Sound Visualization With eXtace

Introduction

I couldn't wrap up this article without at least a mention of an impressive piece of "eye-candy", a program for sound visualization called eXtace. This is an addictive piece of software which was originally written by Carsten Haitzler (of Enlightenment window-manager fame) and Michael Fulbright, from Redhat. Its new maintainer, Dave J. Andruczyk, has recently given the program a new lease on life and it's well worth trying out.

Installation and Usage

eXtace relies upon ESD (the Enlightened Sound Demon) for its sound input and won't work without it. ESD is a small download and it's probably packaged on your distribution CD if you aren't running it already. ESD can be started with the command esd -port 5001 & ; once it's running eXtace can be started up. Another requirement is the FFTW libraries (Fastest Fourier Transform In The West). Though this issue will probably be resolved by the time you read this, version 1.2.9 didn't seem to be able to find the libfftw libraries during configuration and thus the display of the 3D landscape and spike modes is minimal. Version 1.2.8 works well for me, and I recommend it. The source for all versions can be obtained from this site.

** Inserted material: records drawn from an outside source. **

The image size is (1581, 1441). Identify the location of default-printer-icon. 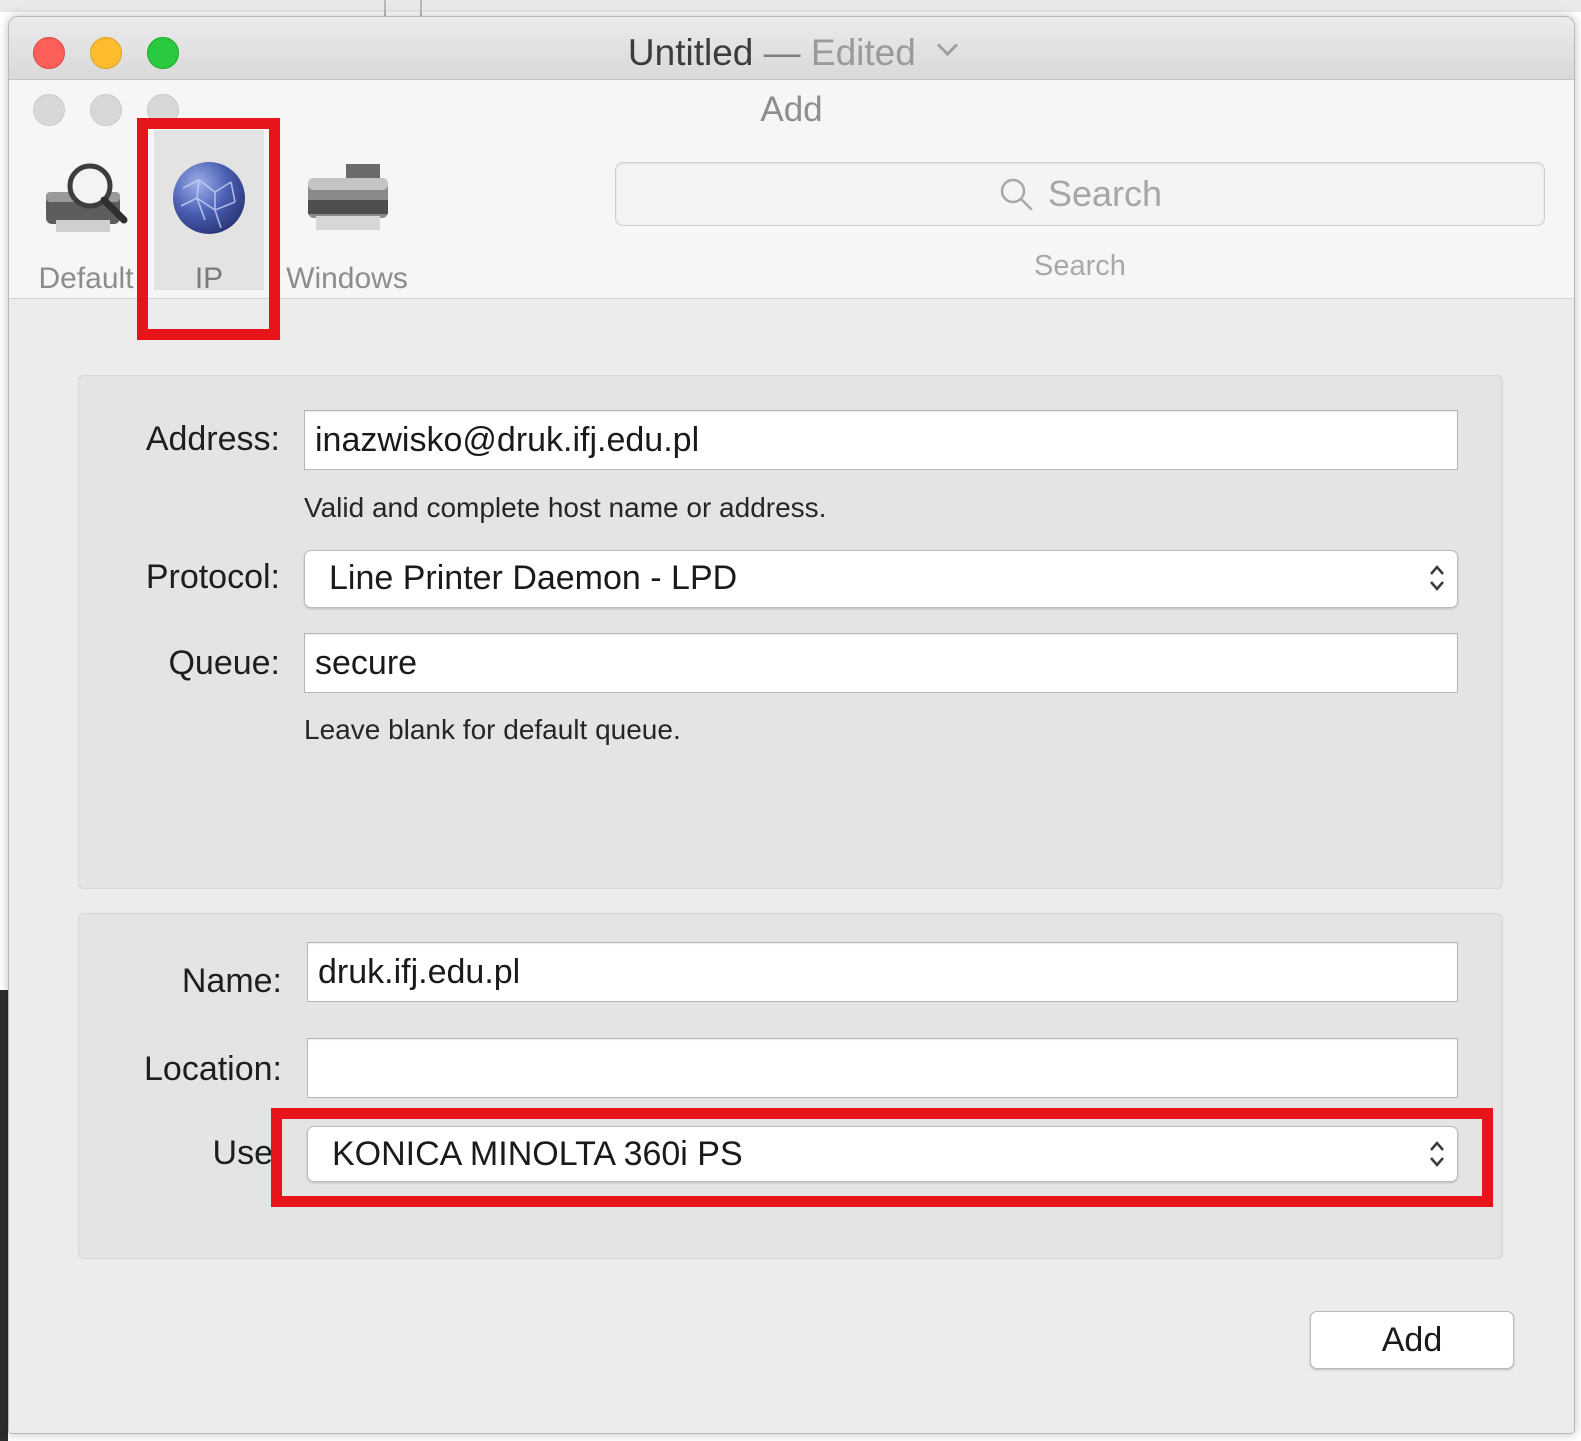
(87, 198).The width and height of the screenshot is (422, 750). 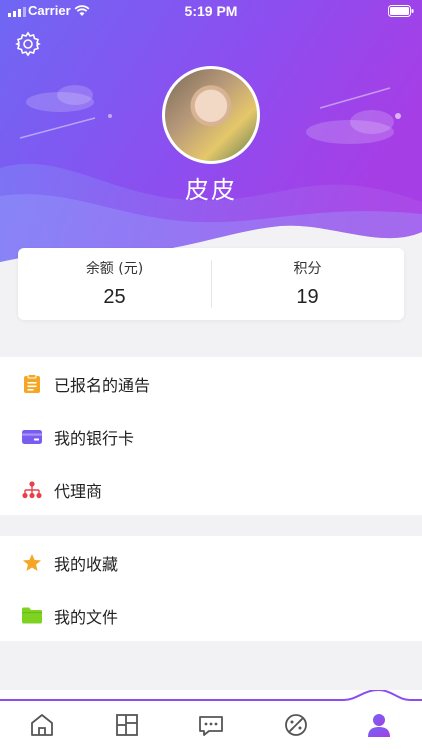 What do you see at coordinates (308, 297) in the screenshot?
I see `points-value: 19` at bounding box center [308, 297].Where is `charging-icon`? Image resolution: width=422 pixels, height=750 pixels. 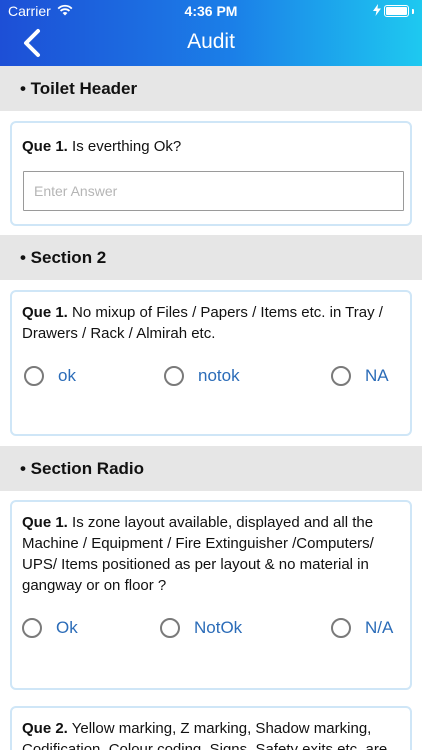
charging-icon is located at coordinates (377, 11).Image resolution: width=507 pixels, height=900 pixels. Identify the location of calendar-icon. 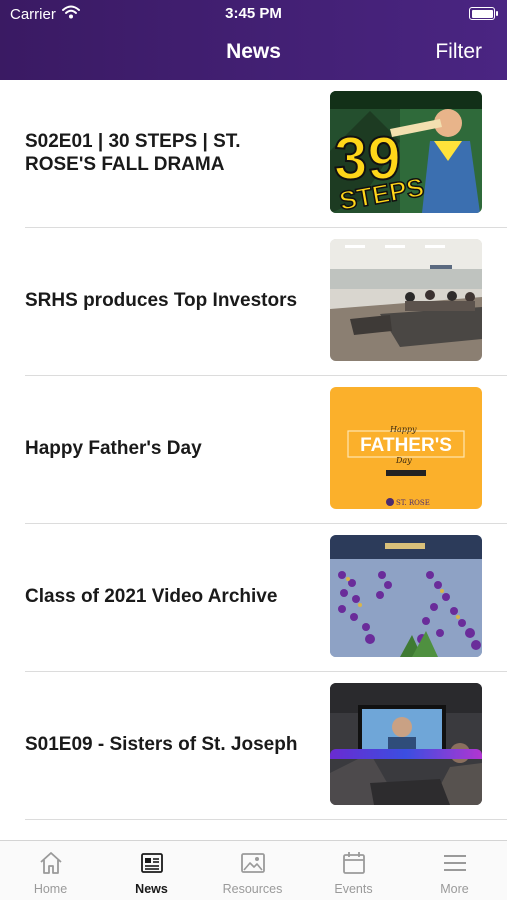
(354, 863).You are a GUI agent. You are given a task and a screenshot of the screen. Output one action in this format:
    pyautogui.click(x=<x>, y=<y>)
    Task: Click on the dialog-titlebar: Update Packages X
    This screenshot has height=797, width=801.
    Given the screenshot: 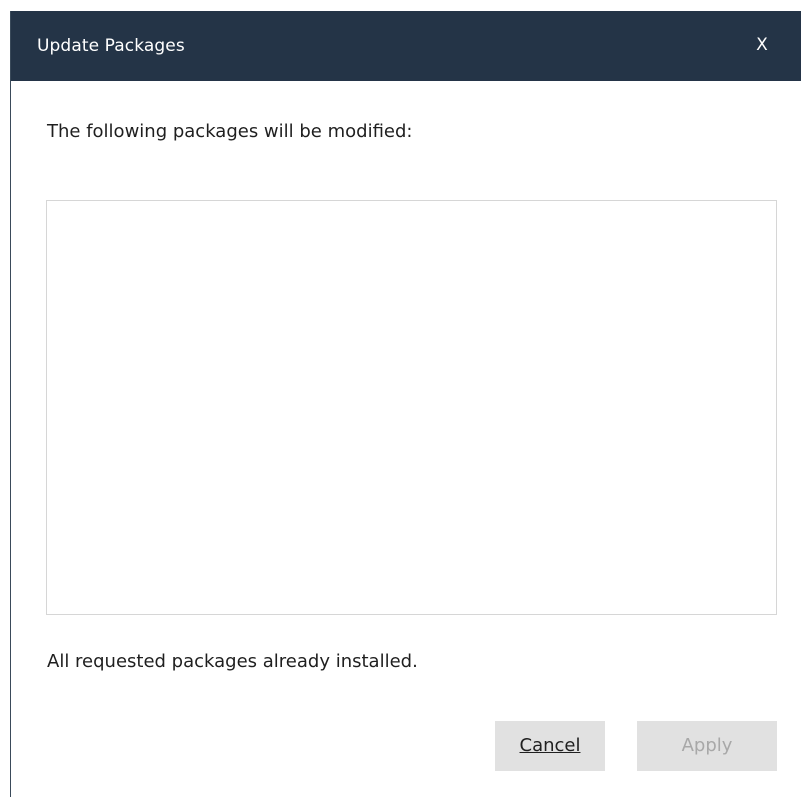 What is the action you would take?
    pyautogui.click(x=406, y=46)
    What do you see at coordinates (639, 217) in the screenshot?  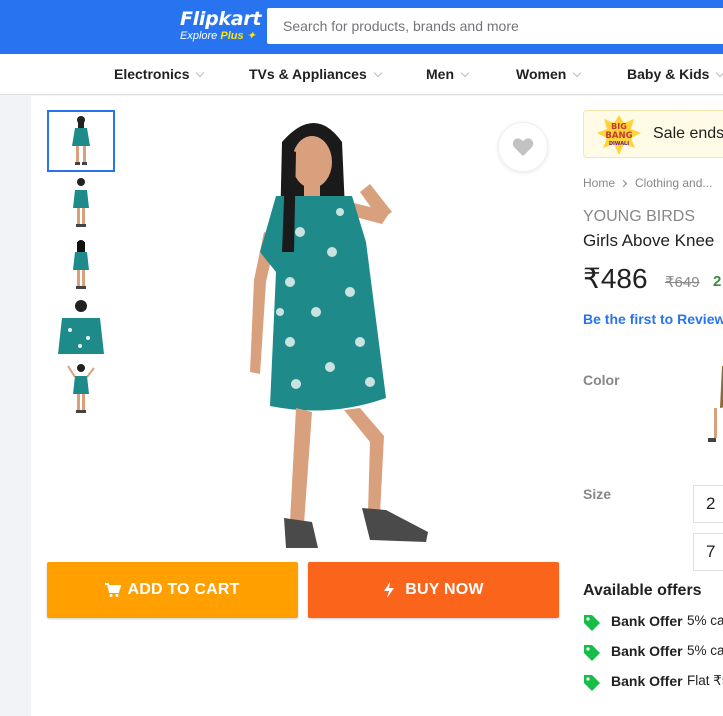 I see `product-brand: YOUNG BIRDS` at bounding box center [639, 217].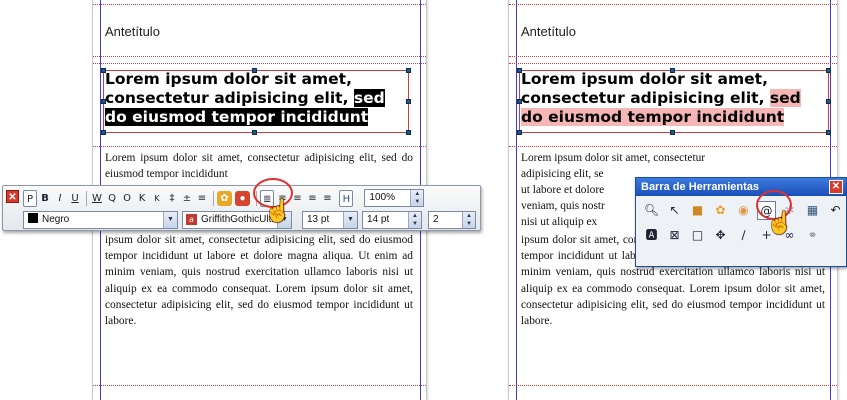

Here is a screenshot of eXtace displaying a moment's worth of Thelonious Monk's Sweet and Lovely, in 3D landscape mode:

Extace Control

eXtace main window

As with many such audio visualization tools, quieter music with few instruments seems to provide a more comprehensible display. A piece such as the slow introduction to Jimi Hendrix's blues Red House (from the Live At Winterland CD) is a good one to try.

eXtace has several controls enabling you to tailor the display to your machine's capabilities and your own taste. Here is the Options window:

eXtace Options Window

The lag factor setting needs to be adjusted for each combination of sound-card and ESD version; it only needs to be tinkered with once, as these settings are saved between sessions.

You will notice a small black window hovering above eXtace's main window. This one is great fun; by manipulating the white line by changing its direction and length with the mouse... just try it. It's sort of like riding a roller coaster.